Ich habe das jetzt etwas abgeändert und zwar im Activator des Plugins in der start-Funktion die Bilder in die ImageRegistry geladen

```
imageRegistry = plugin.getImageRegistry();
imageRegistry.put(ITestingImageKeys.ICON_OVERLAY,ImageDescriptor.createFromFile(Activator.class,ITestingImageKeys.ICON_OVERLAY));
imageRegistry.put(ITestingImageKeys.ANALYSED,ImageDescriptor.createFromFile(Activator.class,ITestingImageKeys.ANALYSED));
```

Jetzt liefert 

```
ImageDescriptor descr = plugin.getImageRegistry().getDescriptor(ITestingImageKeys.ICON_OVERLAY);
```
zwar nicht mehr null zurück, aber die dargestellten Bilder sind falsch. Also statt dem gewünschten Bild wird nur ein kleines orangefarbenes Quadrat angezeigt. Die overlay-Icons haben genau die gleichen Eigenschaften bzgl. Größe und Auflösung wie die overlay-Icons im Originalprogramm. Im Anhang ein kleiner Screenshot (das untere Icon wird vom Originalprogramm overlayed und das obere Icon wird von meinem Plugin overlayed und soll eigentlich anders aussehen).
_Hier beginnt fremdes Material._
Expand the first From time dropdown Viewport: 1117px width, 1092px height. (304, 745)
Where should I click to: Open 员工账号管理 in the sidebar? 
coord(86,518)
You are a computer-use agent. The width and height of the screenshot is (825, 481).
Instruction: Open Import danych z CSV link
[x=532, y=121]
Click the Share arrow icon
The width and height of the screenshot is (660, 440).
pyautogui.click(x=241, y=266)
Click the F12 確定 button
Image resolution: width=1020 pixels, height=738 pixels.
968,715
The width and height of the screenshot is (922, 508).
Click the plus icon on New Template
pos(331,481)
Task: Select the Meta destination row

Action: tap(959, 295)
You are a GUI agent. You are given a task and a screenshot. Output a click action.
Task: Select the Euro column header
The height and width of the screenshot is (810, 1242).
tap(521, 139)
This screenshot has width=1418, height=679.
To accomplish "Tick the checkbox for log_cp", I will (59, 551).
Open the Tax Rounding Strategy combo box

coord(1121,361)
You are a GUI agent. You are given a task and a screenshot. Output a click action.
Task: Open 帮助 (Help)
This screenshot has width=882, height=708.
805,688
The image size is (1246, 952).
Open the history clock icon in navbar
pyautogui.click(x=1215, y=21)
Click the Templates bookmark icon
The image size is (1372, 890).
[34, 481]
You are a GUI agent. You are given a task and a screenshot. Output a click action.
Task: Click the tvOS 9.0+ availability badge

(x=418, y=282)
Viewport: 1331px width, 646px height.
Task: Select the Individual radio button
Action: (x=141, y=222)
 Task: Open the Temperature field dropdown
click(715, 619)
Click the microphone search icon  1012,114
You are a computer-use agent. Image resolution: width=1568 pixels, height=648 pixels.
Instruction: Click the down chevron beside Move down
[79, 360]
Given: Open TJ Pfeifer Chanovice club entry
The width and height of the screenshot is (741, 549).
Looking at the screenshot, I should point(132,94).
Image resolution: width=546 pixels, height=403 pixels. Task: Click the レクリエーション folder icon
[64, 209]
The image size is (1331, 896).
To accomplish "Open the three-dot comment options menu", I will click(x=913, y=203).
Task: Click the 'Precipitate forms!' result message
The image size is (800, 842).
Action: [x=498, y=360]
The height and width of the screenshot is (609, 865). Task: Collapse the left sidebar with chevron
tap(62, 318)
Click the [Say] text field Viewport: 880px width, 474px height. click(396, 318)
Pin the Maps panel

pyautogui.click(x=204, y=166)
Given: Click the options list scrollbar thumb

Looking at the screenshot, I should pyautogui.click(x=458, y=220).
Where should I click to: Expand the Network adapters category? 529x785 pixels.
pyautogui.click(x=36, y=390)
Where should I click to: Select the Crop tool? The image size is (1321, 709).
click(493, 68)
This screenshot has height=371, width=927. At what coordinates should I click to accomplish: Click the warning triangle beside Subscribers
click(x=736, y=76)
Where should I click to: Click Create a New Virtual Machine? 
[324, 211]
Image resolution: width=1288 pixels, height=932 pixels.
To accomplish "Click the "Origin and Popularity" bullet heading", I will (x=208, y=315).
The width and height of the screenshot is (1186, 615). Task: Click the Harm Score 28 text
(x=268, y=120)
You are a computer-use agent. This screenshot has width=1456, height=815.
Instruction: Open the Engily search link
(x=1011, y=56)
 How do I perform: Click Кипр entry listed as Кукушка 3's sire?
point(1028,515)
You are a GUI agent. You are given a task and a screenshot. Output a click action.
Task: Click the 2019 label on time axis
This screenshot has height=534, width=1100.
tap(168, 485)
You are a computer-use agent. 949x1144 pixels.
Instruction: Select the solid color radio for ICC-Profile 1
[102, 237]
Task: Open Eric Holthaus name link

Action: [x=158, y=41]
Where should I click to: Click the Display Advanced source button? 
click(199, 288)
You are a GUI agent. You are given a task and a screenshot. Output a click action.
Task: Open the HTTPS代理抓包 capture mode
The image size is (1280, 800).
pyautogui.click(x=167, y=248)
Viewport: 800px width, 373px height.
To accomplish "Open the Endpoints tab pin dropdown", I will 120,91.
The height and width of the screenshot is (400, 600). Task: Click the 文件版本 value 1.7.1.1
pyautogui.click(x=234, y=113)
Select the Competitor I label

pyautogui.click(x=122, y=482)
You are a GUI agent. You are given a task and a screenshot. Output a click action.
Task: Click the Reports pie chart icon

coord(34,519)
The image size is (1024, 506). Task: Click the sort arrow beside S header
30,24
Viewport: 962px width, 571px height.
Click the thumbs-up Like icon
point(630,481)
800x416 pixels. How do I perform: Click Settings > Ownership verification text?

Das gleiche Icon wird übrigens auch für eine Button in der Toolbar verwendet und dort anstandslos angezeigt.

Viele Grüße
schnurpsel


----------



## Wildcard (27. Aug 2010)

Das ist lediglich das generische 'konnte Icon nicht laden/finden' Icon der Image Registry. Ich Tippe weiterhin auf ein Pfad Problem bzgw. Groß-Kleinschreibung. Zur Not, wirf denn Debugger an


----------



## schnurpsel (31. Aug 2010)

Hallo,

ich habs jetzt hinbekommen mit folgenden Aufrufen. An den Pfaden lag es somit nicht, denn die habe ich nicht verändert. Ich verstehe zwar immer noch nicht, warum es anfangs nicht so funktioniert hat, wie es erstmal überall als einfachste Lösung angegeben wird, aber Hauptsache ich sehe jetzt die korrekten Icons.


```
protected void initializeImageRegistry(ImageRegistry registry) {
	        super.initializeImageRegistry(registry);
	        Bundle bundle = Activator.getDefault().getBundle();

	        ImageDescriptor myImage = ImageDescriptor.createFromURL(FileLocator.find(bundle, new Path(ITestingImageKeys.OVERLAY_ICON),null));
	        registry.put(ITestingImageKeys.OVERLAY_ICON, myImage);
	}

public static ImageDescriptor getImageDescriptor(String path) {

		AbstractUIPlugin plugin = Activator.getDefault();
		ImageRegistry imageRegistry = plugin.getImageRegistry();
		ImageDescriptor descr = imageRegistry.getDescriptor(path);
		return descr;
	}
```

Danke für deine Hilfe wildcard 

Grüße von schnurpsel


----------



## KiezKauz (9. Jun 2011)

I had a similar problem as 
	
	
	
	





```
Platform.getBundle()
```
 never returned my plugin bundle and therefore no images could be found. It turned out, that I had renamed the pluginid in Manifest.mf long ago, but did not pay attention to the static constant PLUGIN_ID in my Activator class. After adjusting that constant to the same ID as in the Manifest.mf it worked.


----------